Lines taken from a collection:
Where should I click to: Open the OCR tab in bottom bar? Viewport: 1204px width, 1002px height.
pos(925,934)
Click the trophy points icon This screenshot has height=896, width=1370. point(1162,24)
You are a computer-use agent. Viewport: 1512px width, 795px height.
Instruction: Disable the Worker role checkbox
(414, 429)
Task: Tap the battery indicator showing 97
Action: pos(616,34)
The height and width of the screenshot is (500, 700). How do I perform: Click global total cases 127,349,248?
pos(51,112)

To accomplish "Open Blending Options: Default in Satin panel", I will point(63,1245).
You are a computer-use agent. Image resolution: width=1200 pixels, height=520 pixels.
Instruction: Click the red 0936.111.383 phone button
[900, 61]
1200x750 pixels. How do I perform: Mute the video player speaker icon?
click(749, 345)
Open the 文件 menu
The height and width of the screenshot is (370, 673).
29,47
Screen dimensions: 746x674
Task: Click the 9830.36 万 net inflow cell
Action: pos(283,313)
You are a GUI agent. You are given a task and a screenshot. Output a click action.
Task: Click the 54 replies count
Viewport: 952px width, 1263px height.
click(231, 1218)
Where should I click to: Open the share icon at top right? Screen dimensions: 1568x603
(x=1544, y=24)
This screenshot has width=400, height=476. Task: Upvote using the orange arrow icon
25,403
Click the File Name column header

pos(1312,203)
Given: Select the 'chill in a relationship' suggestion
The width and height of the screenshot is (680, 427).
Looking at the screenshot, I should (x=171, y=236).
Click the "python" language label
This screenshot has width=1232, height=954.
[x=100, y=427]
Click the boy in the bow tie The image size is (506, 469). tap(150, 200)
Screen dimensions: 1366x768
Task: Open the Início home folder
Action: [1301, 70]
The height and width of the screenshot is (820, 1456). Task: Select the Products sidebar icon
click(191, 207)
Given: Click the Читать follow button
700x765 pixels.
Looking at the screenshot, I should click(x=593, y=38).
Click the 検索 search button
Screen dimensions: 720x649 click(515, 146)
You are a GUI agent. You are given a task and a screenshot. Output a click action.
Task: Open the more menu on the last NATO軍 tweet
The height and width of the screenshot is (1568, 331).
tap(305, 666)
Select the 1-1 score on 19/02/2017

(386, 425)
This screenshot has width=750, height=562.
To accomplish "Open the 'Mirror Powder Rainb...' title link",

▸ What the exercise asks
Find each line above that contains the word "Select" with matching capitalization, and copy those lines in full.

▸ Solution below
Given: Select the 'chill in a relationship' suggestion
The height and width of the screenshot is (820, 1456). Task: Select the Products sidebar icon
Select the 1-1 score on 19/02/2017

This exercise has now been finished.